Look, Listen, Analyze

Analyze Camera Work

First of all let me say, that watching a scene from a movie that you know is good without sound is very nerve racking, so watching the scene above without sound was very frustrating for me. Anyway, I did it! One thing I realized was that looking at the way the camera is placed can help the audience get a sense of what that space in the scene is like. I saw that the camera was moving is some sort of a circular motion around the character, letting the audience see all the fighting in all the angles, making them believe that the fighting is real, when really it is all just choreographed. I also saw a lot of one-point perspective going on, and that made me realize one point perspective is probably used in just about all movies. The one point perspective showed me some symmetrical things and some asymmetrical things.
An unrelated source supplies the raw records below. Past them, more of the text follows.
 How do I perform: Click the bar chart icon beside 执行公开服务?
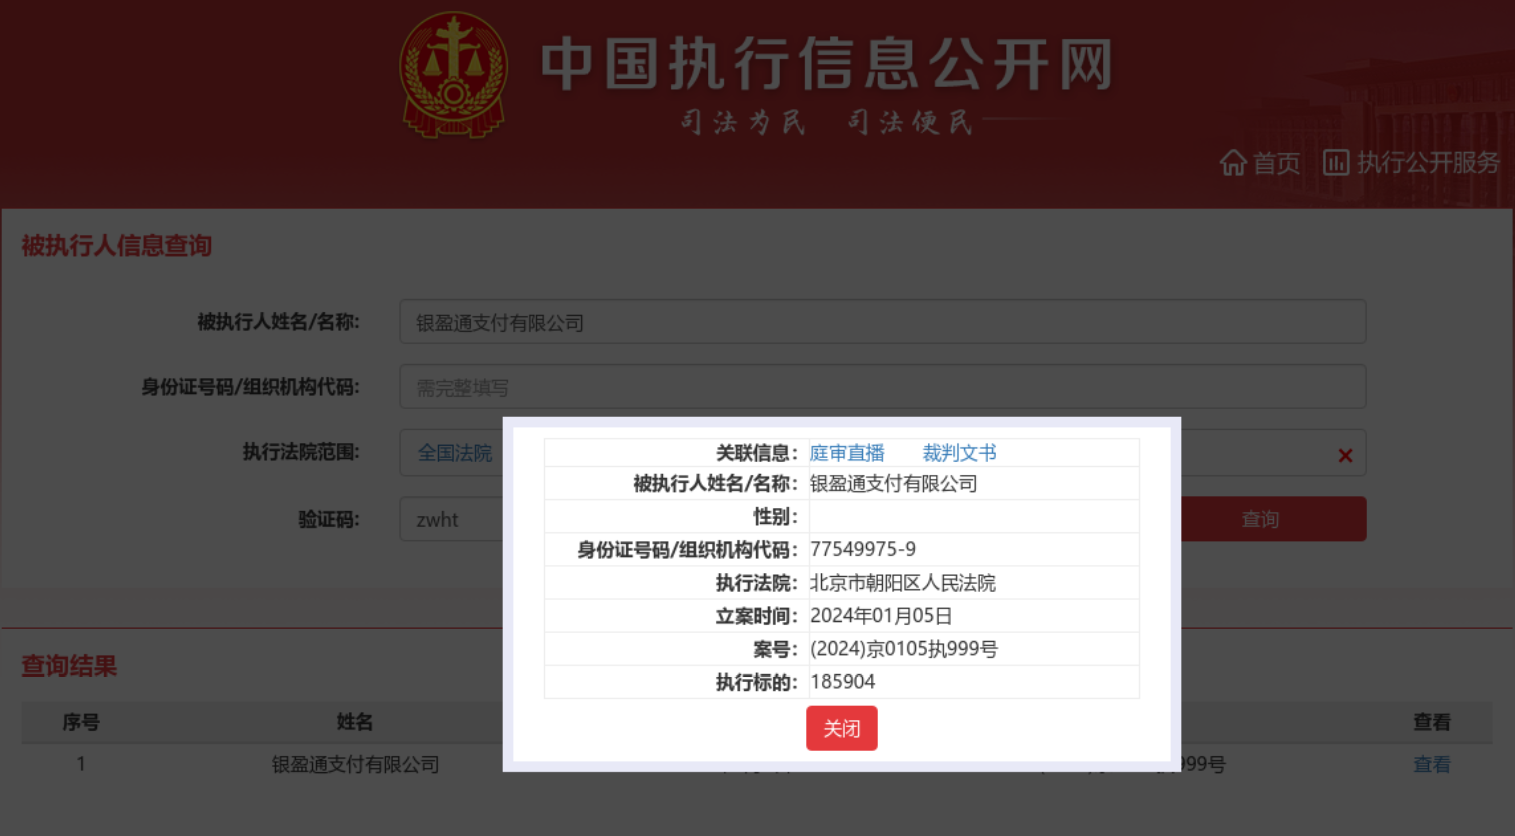1336,162

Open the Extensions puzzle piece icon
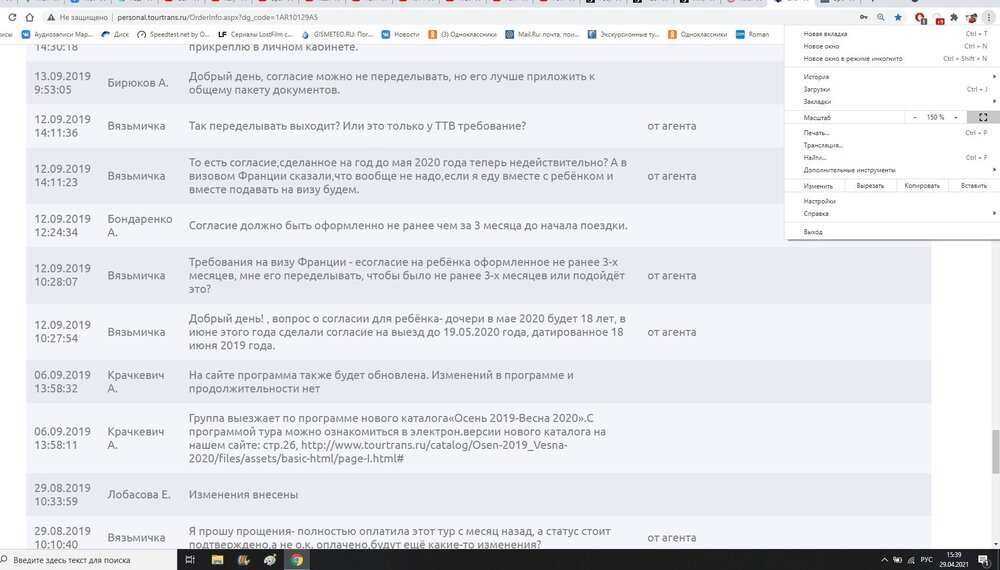click(x=956, y=18)
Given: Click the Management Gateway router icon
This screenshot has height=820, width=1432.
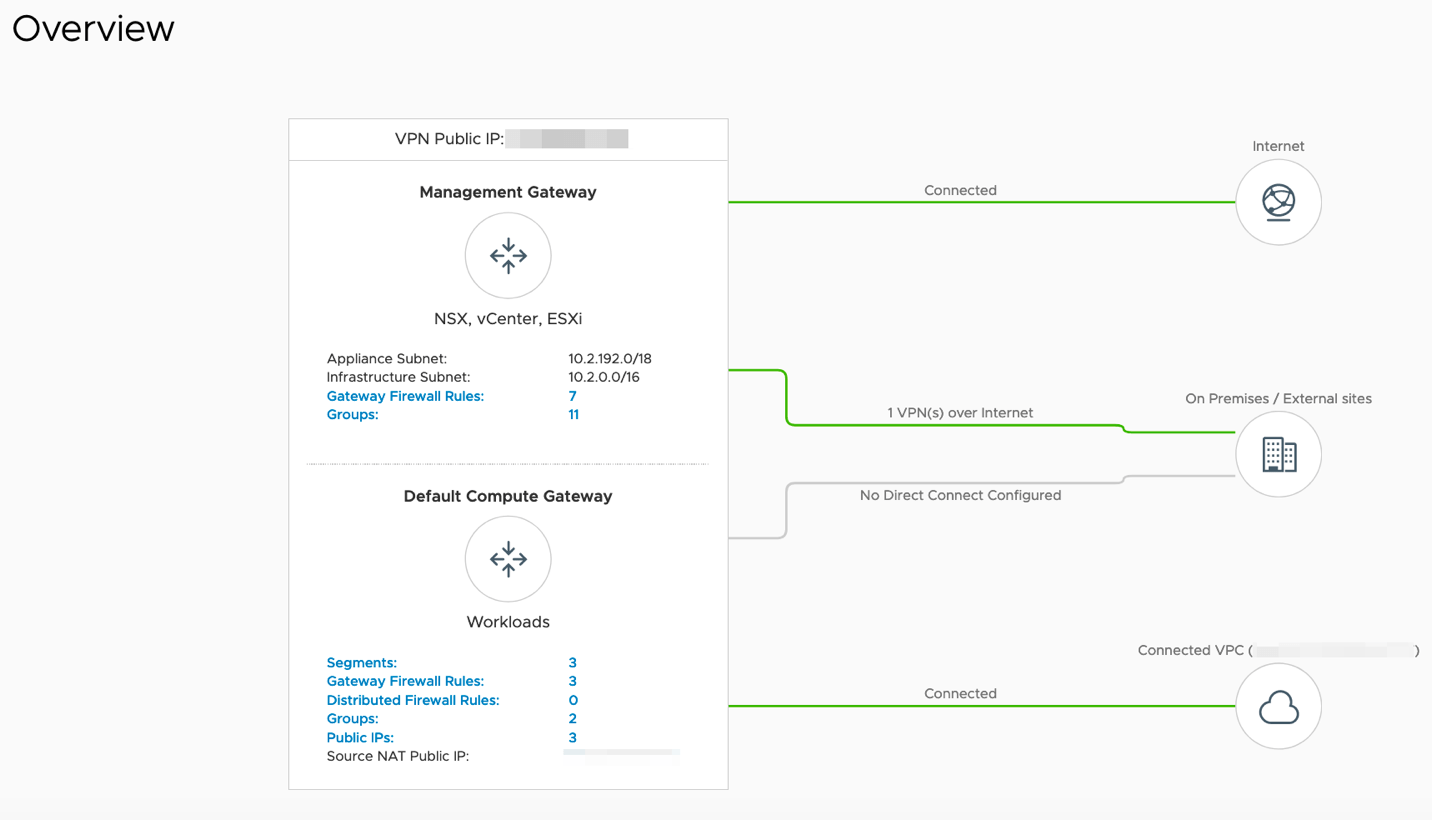Looking at the screenshot, I should [x=508, y=256].
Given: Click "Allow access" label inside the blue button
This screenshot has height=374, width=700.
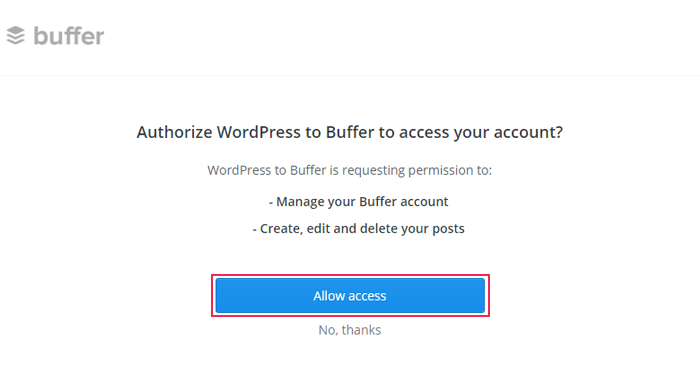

There was some foreground and background effects going on. The foreground was more clear and the background was more blurred, giving focus to what is going on and what to keep your eyes on.

Analyze Audio Work

The dialogue was easy to follow because there was not a lot of it, most of the scene was just fighting. I could hear the shooting of bullets, the slashing and swishing of weapons, the falling of objects, the grunts of people. I could clearly tell this was a fighting scene. When there was talking the music would come down and then once the person was done talking the music would gradually get louder, and intensify giving this sort of adrenaline rush feeling, one might get from skiing down a tall snowy mountain, or sky diving out of a plane. There wasn’t to many sound effects which made following the sound easy.

Put It All Together

Nothing is better than putting something together and having all the parts work as one. It’s like baking a cake, you have all the ingredients separate from each other, and then you have to add all them all together and get this delicious treat, or maybe a bad treat, depending on how you put the ingredients together and how much of each thing you put together. There was one part that I missed in the analyzing audio section. I missed the sound of the doors opening, and closing and the patting of feet on the floor from running. I guess one could say I missed the sounds because I was so focused on the sounds of guns, the swishing, of weapons, the sounds of grunting, and the sounds of bullets that I just tuned out the sound of doors and feet on the floor. I know that back in the day there was no sound with films, and people could still know the purpose of the film. For example, people knew the a Charlie Chaplin film was meant for comedy, and you could possibly still identify the category of each film today without the sound involved, but without sound, and without pictures people won’t get the full effect of what is being portrayed in each scene.